▸ What you should do
Copy the entries exactly. Their pictures do not belong in the copy.

▸ Record set

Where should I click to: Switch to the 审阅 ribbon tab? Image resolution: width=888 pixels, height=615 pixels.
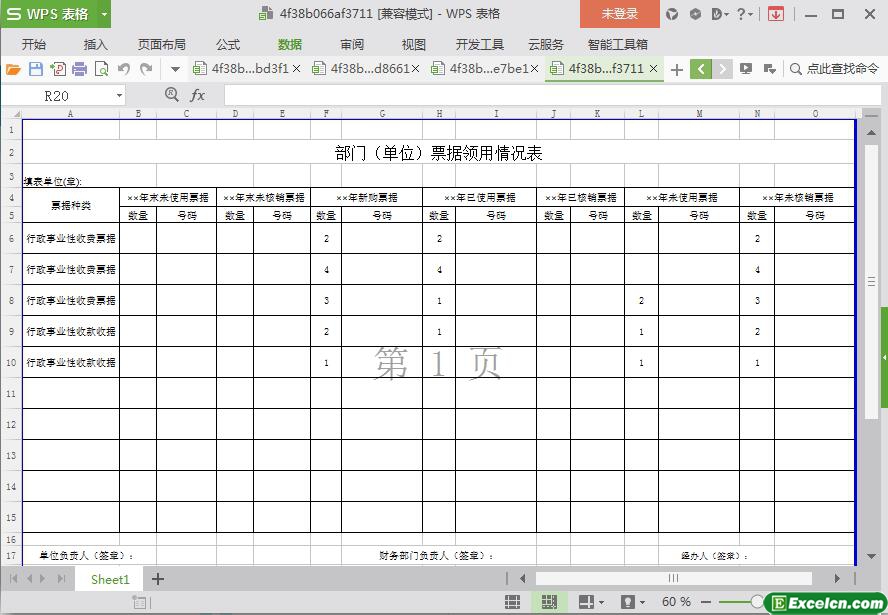(x=352, y=44)
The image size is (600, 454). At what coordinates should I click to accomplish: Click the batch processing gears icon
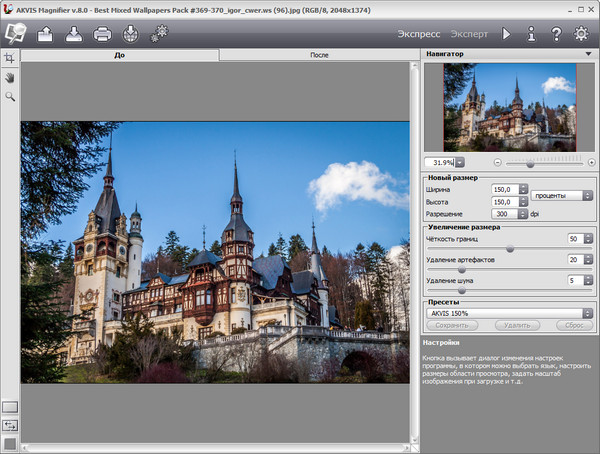click(159, 33)
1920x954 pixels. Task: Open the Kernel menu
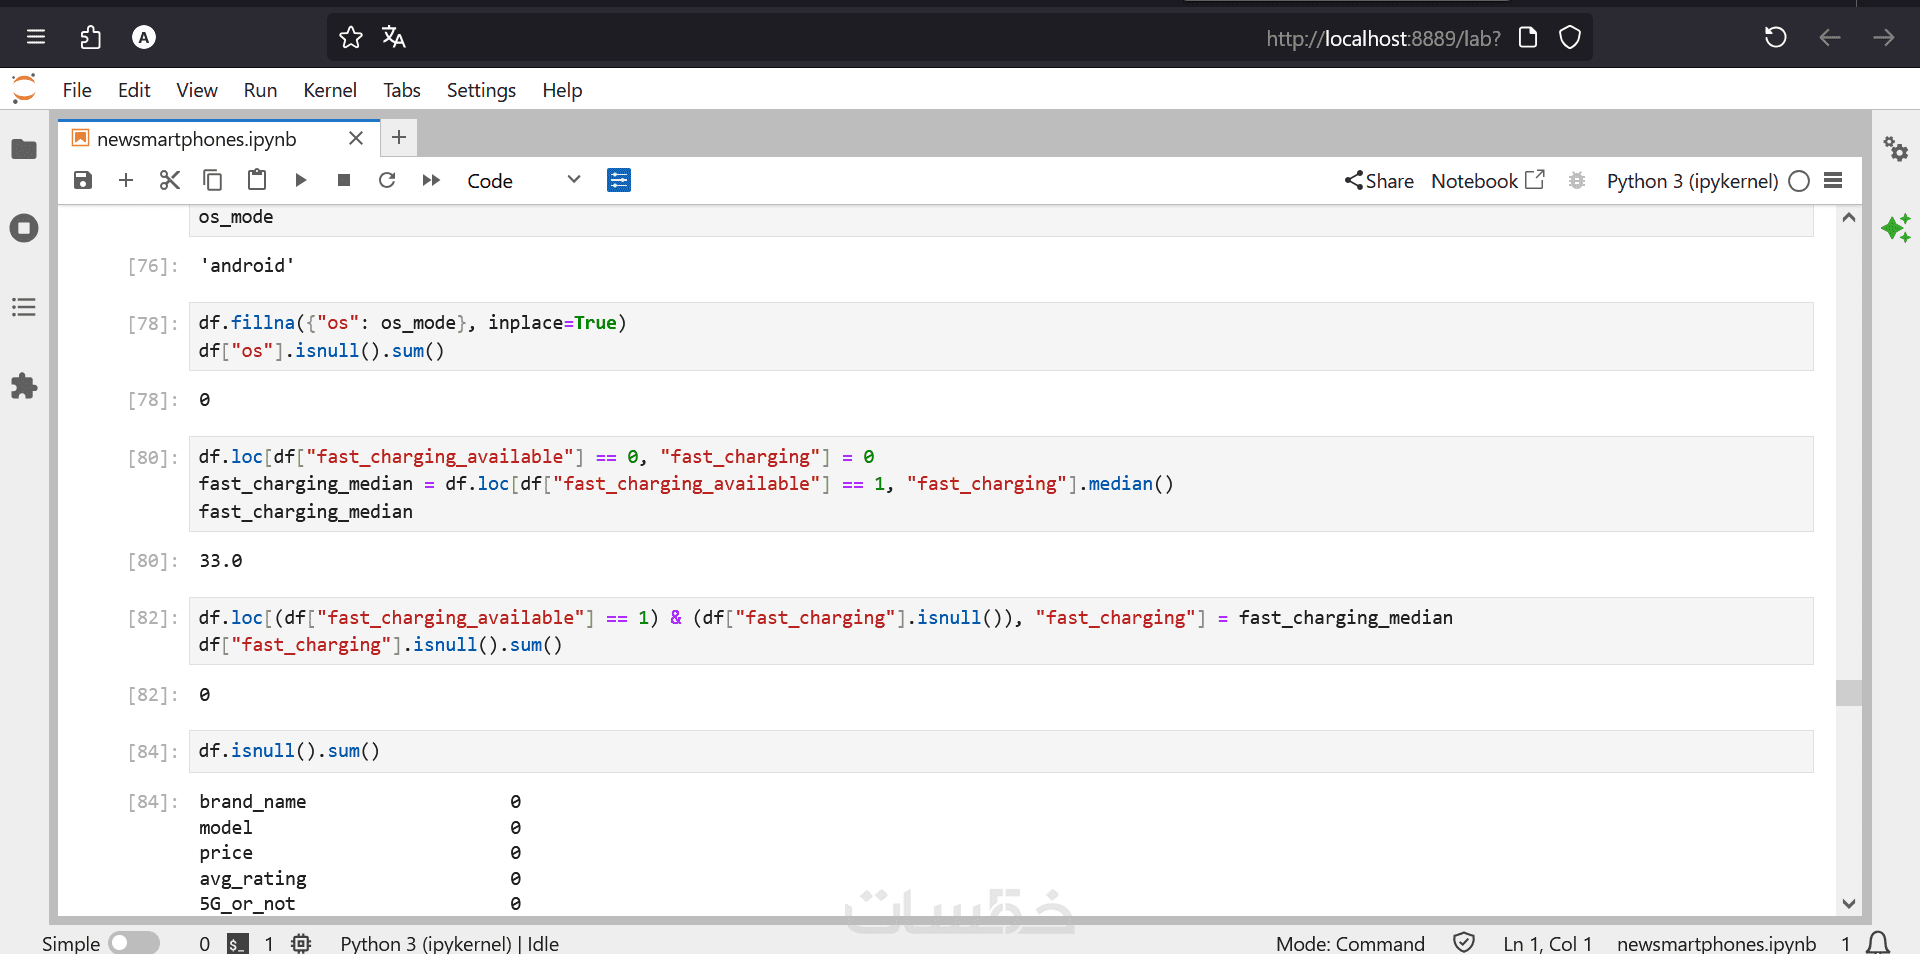329,90
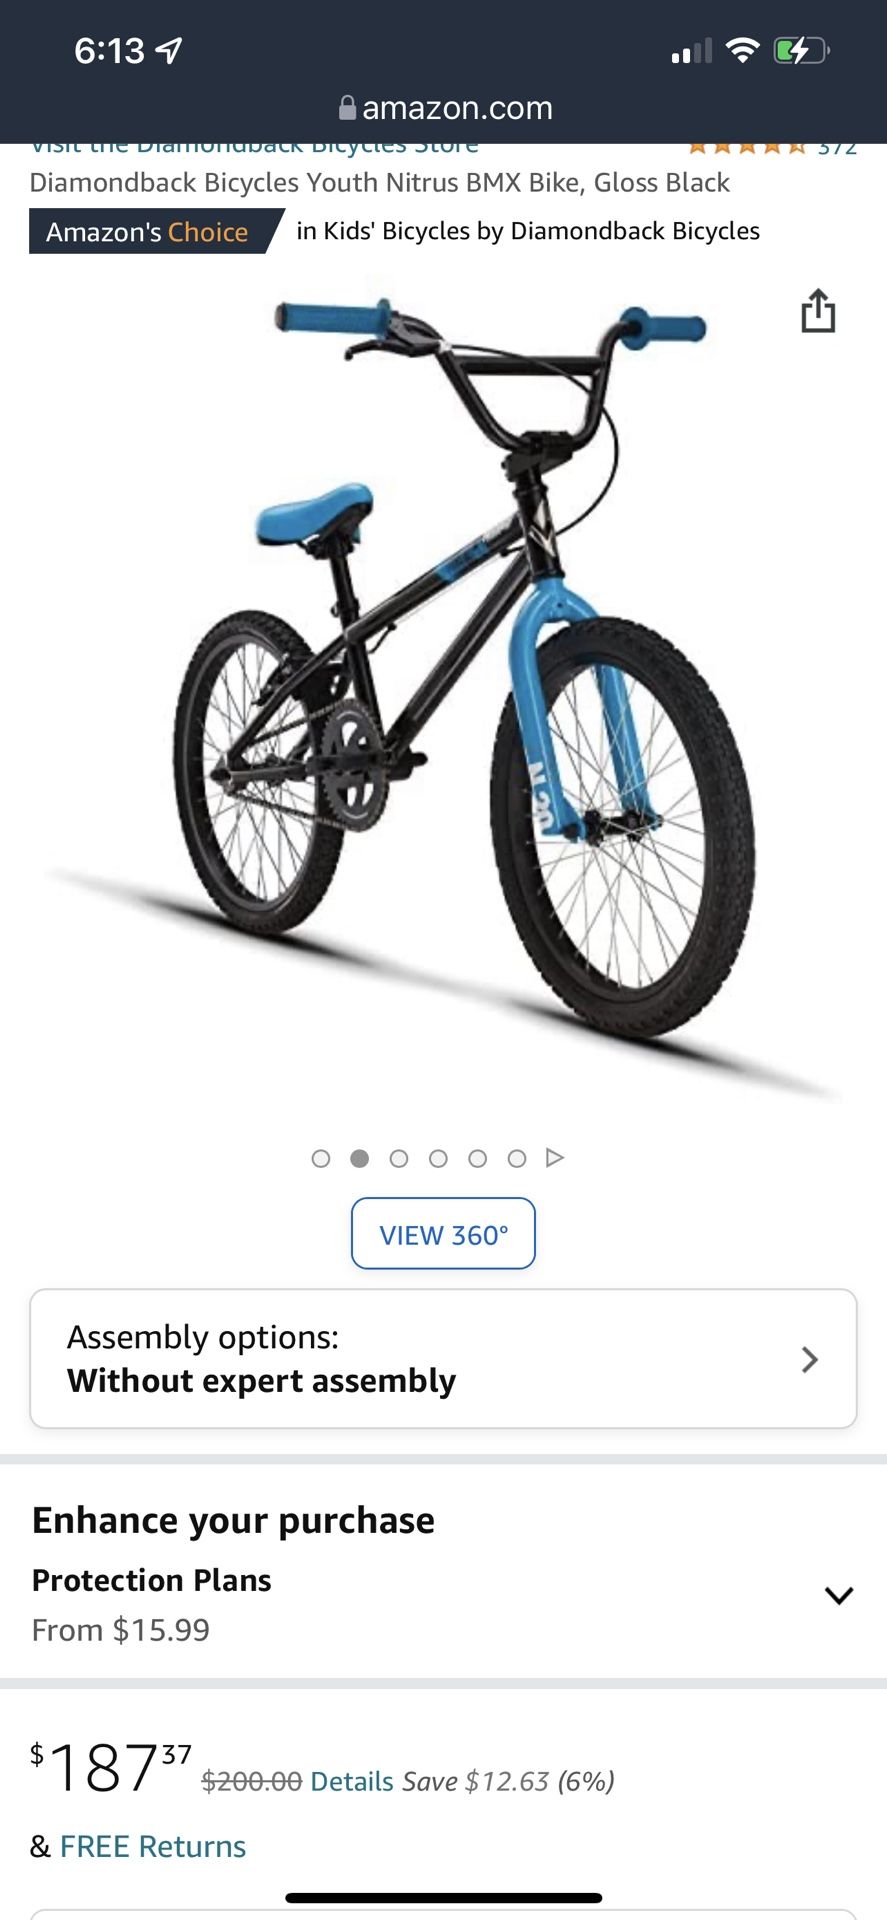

▸ Response box
Where should I click to: Switch to the 审阅 ribbon tab? Image resolution: width=888 pixels, height=615 pixels.
(x=352, y=44)
The image size is (600, 454). At what coordinates should I click to accomplish: Click the batch processing gears icon
click(159, 33)
1920x954 pixels. Task: Open the Kernel menu
329,90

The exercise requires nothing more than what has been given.